* **DESCRIPTION OF THE TASK**:
Beginning at the line that contains "Where should I", reproduce the entries below exactly, ending with the line that contains "Image resolution: width=1280". Omit each picture.

* **EXERCISE MATERIAL**:
□ □ □ □ □
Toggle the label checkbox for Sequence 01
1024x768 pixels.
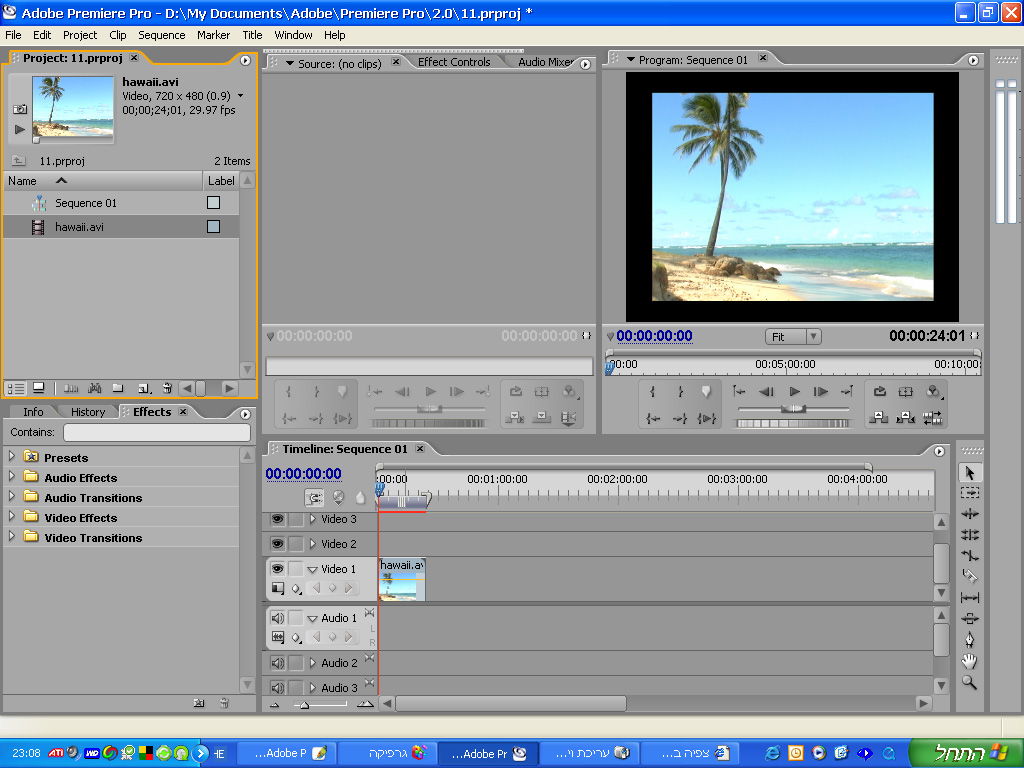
□ □ □ □ □
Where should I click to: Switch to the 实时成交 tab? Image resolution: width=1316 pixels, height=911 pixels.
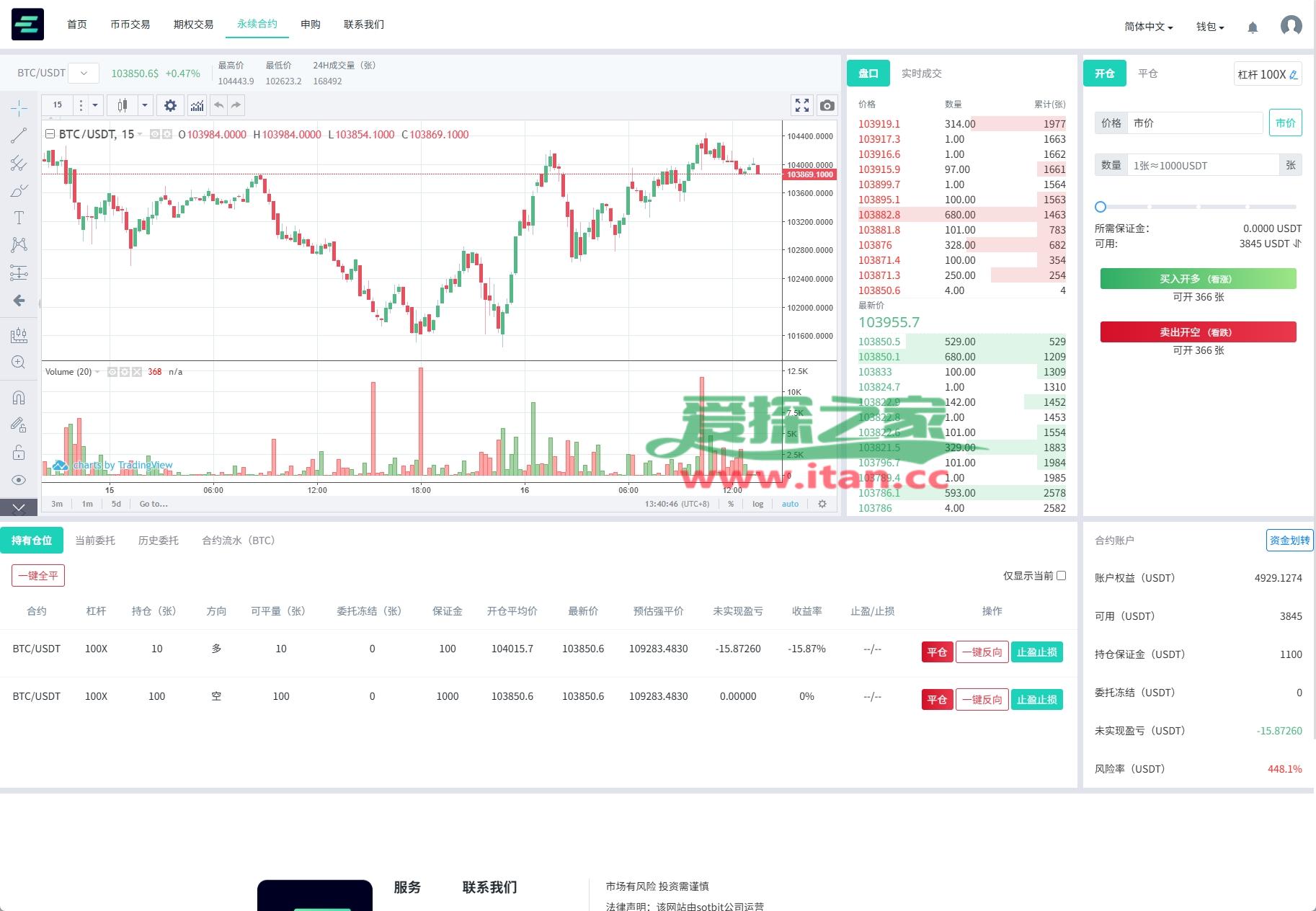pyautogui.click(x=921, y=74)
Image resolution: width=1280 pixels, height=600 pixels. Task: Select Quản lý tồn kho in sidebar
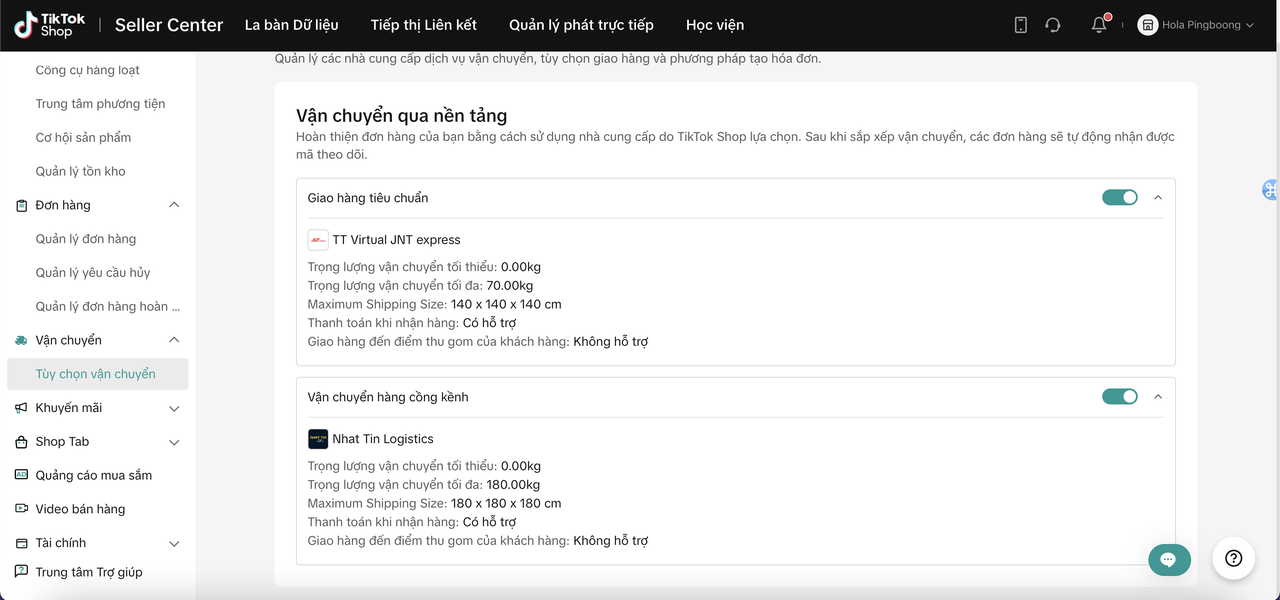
□ □ □ □ □
* **RESPONSE BOX**:
Where should I click to: Switch to the 实时成交 tab? Image resolution: width=1316 pixels, height=911 pixels.
pyautogui.click(x=921, y=74)
Image resolution: width=1280 pixels, height=600 pixels. Task: Select Quản lý tồn kho in sidebar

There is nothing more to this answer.